The starting point is simple experimentation focused on application of smart contracts to simple tasks and processes. Simple tasks and processes will limit information dependencies and financial, reputational, and operational risks. Once smart contracts are let loose in a commercial world, it is difficult to rein them in without considerable risk cost and embarrassment to say the least. Even simple tasks should be confined simple near-term transactions.

In the financial sector that means leaving long-term financial instruments such as swaps and most bonds till much later, when there is stronger empirical proof that such contracts can be reliably written.
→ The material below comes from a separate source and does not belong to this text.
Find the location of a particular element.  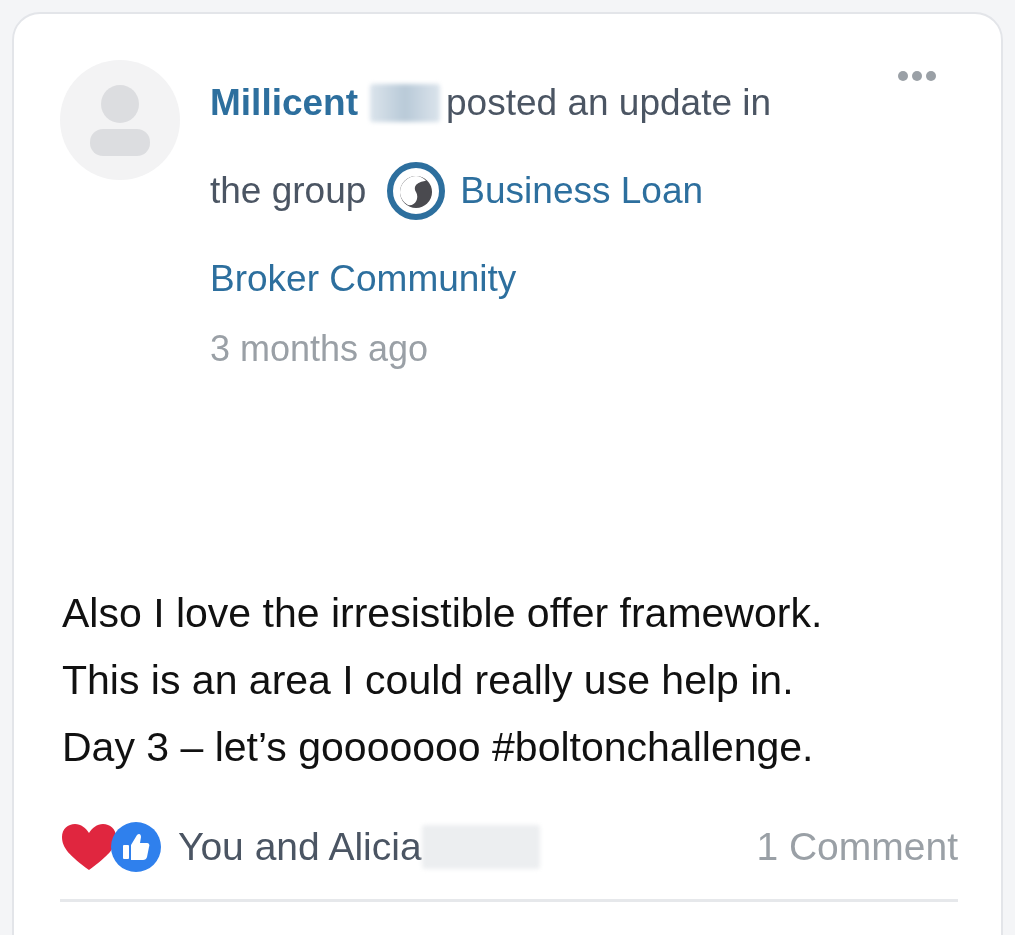

heart-icon is located at coordinates (89, 847).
In practical terms, that means a focus on simple tasks, such as security keys or timestamping or archiving, with simple ledger interactions and data dependencies limited to narrow, reliable data sources, perhaps the ledger itself and some universal time clock.

For the immediate future, a “get out of smart contract clause” will invoke human intervention. As well as “legal jurisdiction”, “human intervention” will need to be “written into” so-called smart contracts for the foreseeable future.

Contracts that require human intervention or intermediation by way of arbitration, mediation, or expert determination, will be unsuitable for smart contracts for some time.

Some examples of application areas that might be suitable now include:

• Trading ownership of digital assets in self-referential or token-based online marketplaces

Ownership of digital property over the Internet can be established in a peer-to-peer decentralized environment. This environment extends to pre-sale tokens representing ownership of tickets, merchandise, products and subscriptions.

Smart contracts or sprites may find their “smartest” application areas here in the near term.

• Trading voting rights

Corporate and social enterprises and even political parties have proposed the creation of blockchain-based systems to build a fairer and more transparent voting environments.

Nasdaq will test blockchain technology to “better manage and streamline the proxy voting process”. Smart contracts or sprites could provide in significantly better corporate governance as institutional agents (pension funds) distribute voting rights to the ultimate beneficiaries (pensioners) to hold corporate management to account.

Identity management

Smart contracts or sprites can help know your customer (KYC), anti-money laundering (AML) needs. Ultimate beneficial ownership or health information applications may use mutual distributed ledgers to transmit authenticated or notarised documents, recording their use and structuring key management.

Blockchain underpins smart contracts because the implementation of the contract requires no direct human involvement after the smart contract has been made a part of the blockchain, which makes these contracts “smart”.

But, until there has been much more extensive experimentation with smart contracts, for practical commercial purposes, they should be confined to a restricted set of short-term digital transactions.